La jeunesse africaine s’est constituée aujourd’hui comme la courtière des états-majors des coalitions contre ce qu’elle considère comme les dérives et les excès de la France. Elle ne demande qu’à être convaincu du contraire ! Cette jeunesse ne veut ni de « mais », ni de « si », ni de « car ». Mais jusqu’où cela mènera-t-il ? La France peut-elle ravaler ce que l’on considère comme une morgue, cette « contenance hautaine et méprisante », être plus onctueuse, avoir l’humilité, le courage, la force et la vision de changer d’âme ? Oui, c’est bien d’âme qu’il s’agit ! Un long, très long cycle s’achève. C’est une loi naturelle. Il faut l’accepter, l’accompagner, avant le chaos !
L’Afrique, quant à elle, ne peut plus et ne doit plus attendre, mais elle a l’exigence et l’élévation de renoncer aux nationalismes étroits, au lynchage aveugle. Ses dirigeants politiques doivent cesser d’être des flâneurs qui tiennent une tortue en laisse pour avancer. Le temps presse. Les peuples ne peuvent plus attendre et ils n’attendront plus. Tout se paie cash, désormais !
Oui, le temps a passé. De nouvelles générations africaines sont arrivées. Elles ne doivent pas se tourner vers le passé colonial si justement décrié et condamné, mais avancer vers l’essentiel, porter leurs propres rêves, leur propre époque, leur propre générosité, leurs propres refus, leurs propres armes. Cette jeunesse africaine doit porter la nouvelle dignité de l’Afrique après que des chefs d’États l’ont piétinée, vendue. Elle a le devoir d’avancer sans se retourner en commençant par son propre continent et ceux qui, en le gouvernant, le mènent vers le gouffre.
La France comme tous les autres pays et nations étrangers ne défendent finalement que leurs intérêts, avec plus ou moins de respect et d’élégance. Le mal comme le venin sont d’abord, en Afrique, à l’intérieur de nous-mêmes et en nous-mêmes.

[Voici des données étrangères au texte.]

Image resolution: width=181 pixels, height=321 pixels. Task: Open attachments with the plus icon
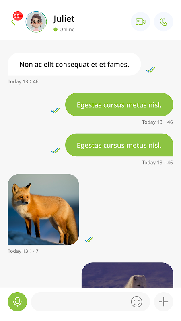pos(164,302)
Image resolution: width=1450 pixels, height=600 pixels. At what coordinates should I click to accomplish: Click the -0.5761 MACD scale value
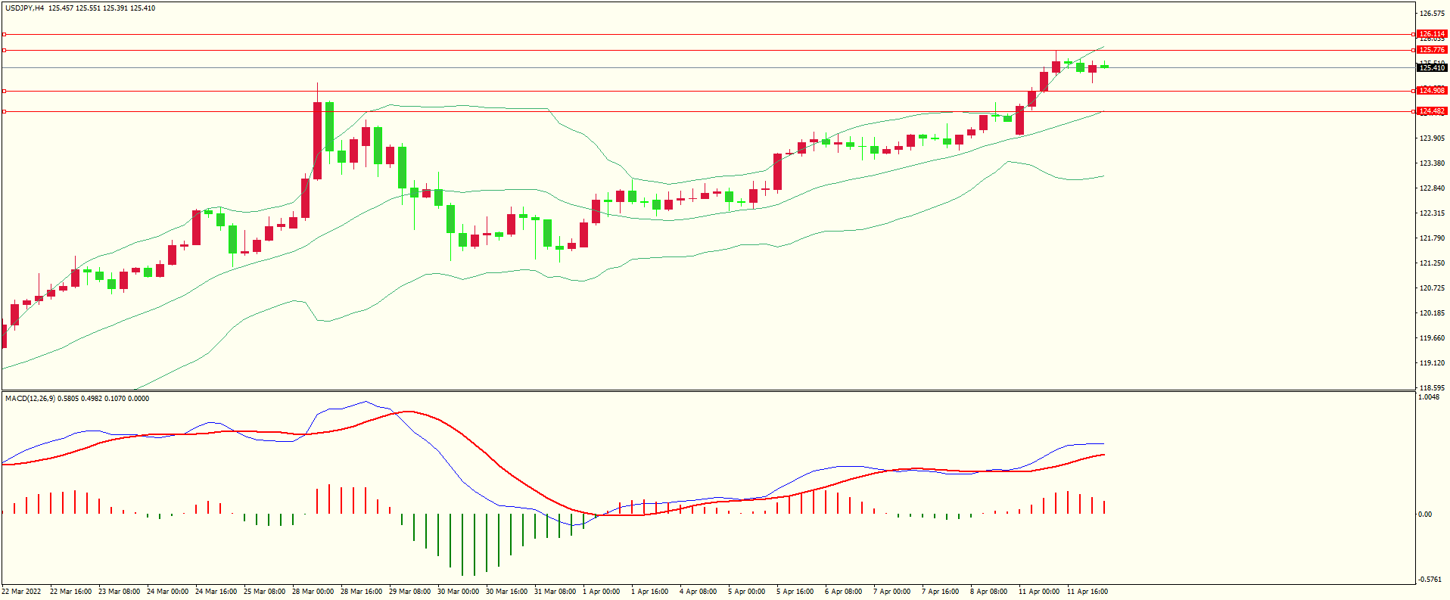(x=1430, y=580)
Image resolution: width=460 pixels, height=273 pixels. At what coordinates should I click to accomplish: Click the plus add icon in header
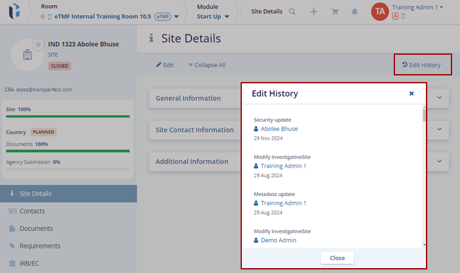coord(314,12)
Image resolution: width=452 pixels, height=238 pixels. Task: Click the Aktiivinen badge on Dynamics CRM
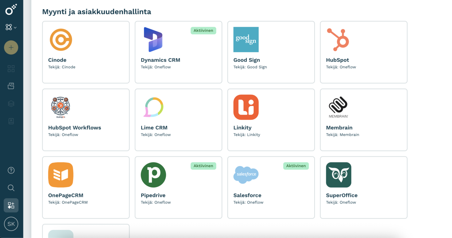(203, 30)
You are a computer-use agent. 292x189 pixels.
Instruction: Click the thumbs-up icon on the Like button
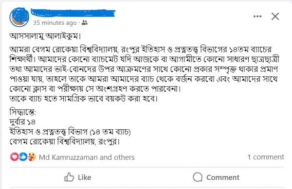[x=69, y=177]
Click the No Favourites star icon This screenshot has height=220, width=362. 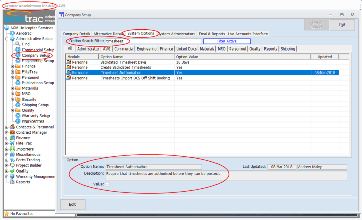[x=6, y=214]
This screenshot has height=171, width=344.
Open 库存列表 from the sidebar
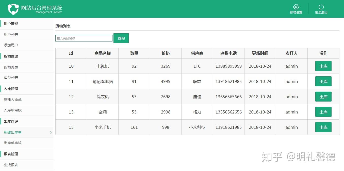click(10, 78)
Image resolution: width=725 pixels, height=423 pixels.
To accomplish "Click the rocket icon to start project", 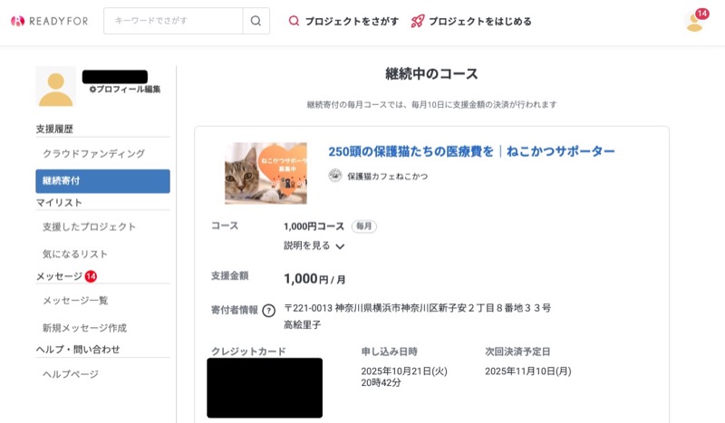I will (418, 21).
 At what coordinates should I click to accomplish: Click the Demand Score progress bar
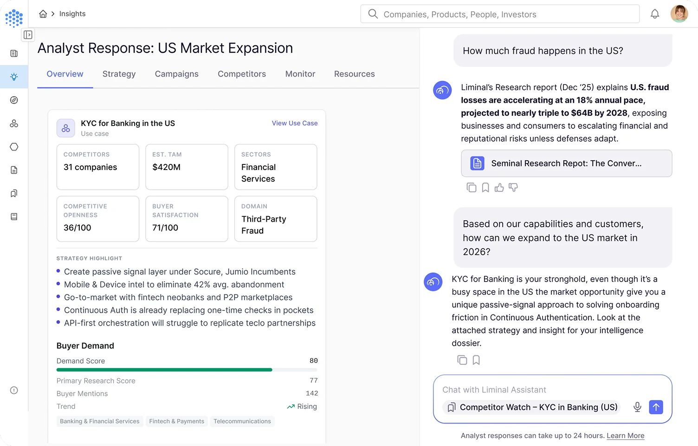click(187, 369)
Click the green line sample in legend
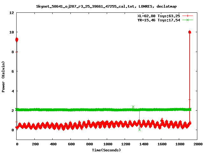204x153 pixels. (188, 20)
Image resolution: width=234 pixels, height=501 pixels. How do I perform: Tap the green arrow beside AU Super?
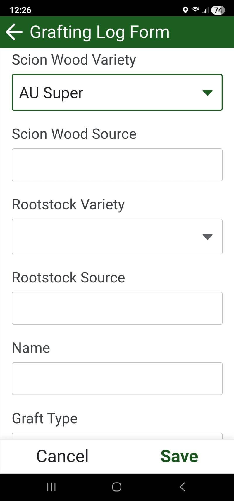(207, 93)
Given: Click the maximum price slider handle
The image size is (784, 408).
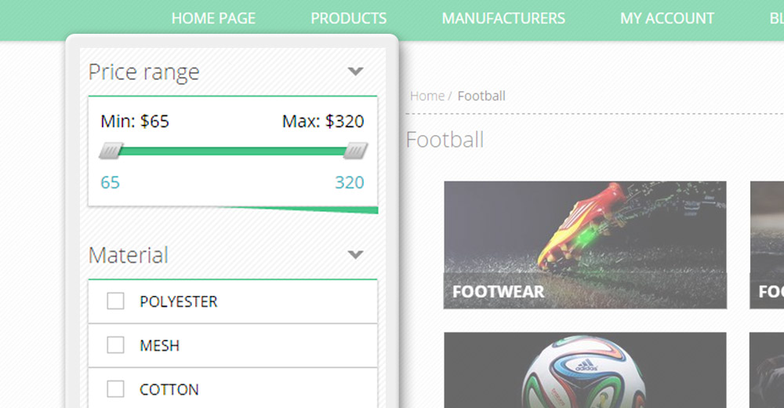Looking at the screenshot, I should [355, 150].
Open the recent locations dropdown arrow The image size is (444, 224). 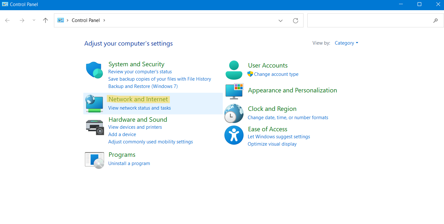(x=34, y=20)
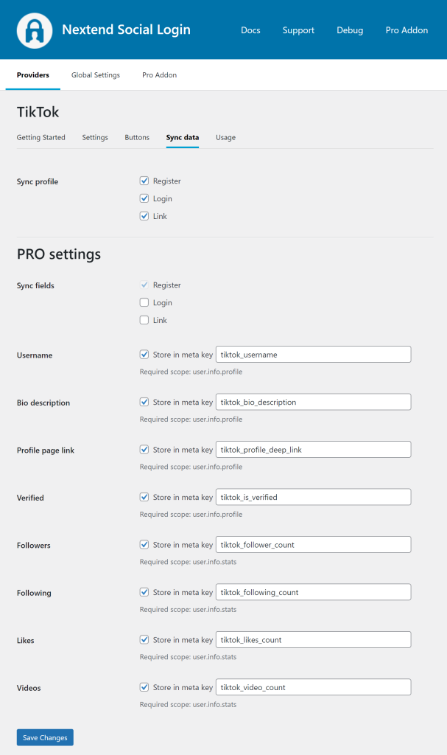
Task: Uncheck Verified store in meta key
Action: pyautogui.click(x=144, y=497)
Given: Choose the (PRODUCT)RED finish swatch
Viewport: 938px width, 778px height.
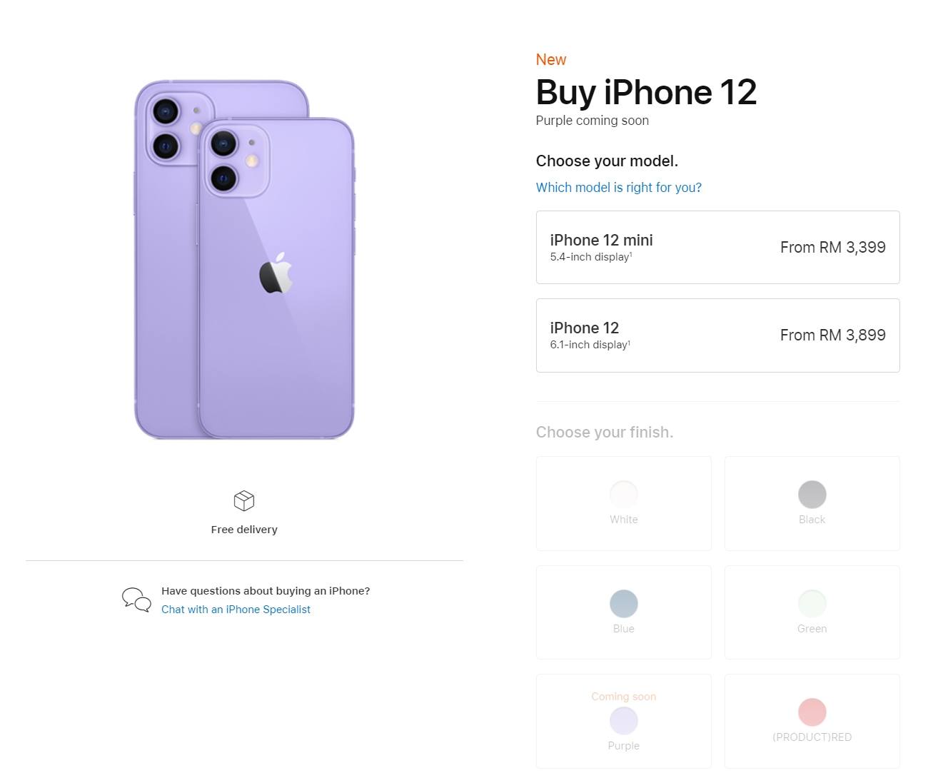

La jeunesse africaine doit être écoutée, respectée. Tant pis pour ceux qui tardent à le comprendre. Le respect, c’est d’abord l’inviolabilité de la liberté d’autrui, même si elle nuit à la vôtre ! En somme, respectons la liberté de chacun !
L’Afrique a désormais fait son choix. Elle ne reculera pas. Ceux que les peuples ont élu doivent se réinventer, à défaut d’être réinventés par la rue nombreuse, trompée, trahie, fatiguée, affamée. À la France, également, de faire son choix au regard de son bilan avec l’Afrique des colonies. Si la justice, l’éthique, la fraternité et le respect mutuel sont possibles, adhérons-y tous ensemble et inventons, « épaule contre épaule », un nouvel ordre moral de coopération économique, un avenir de paix, de justice, de partage, de prospérité, en commun !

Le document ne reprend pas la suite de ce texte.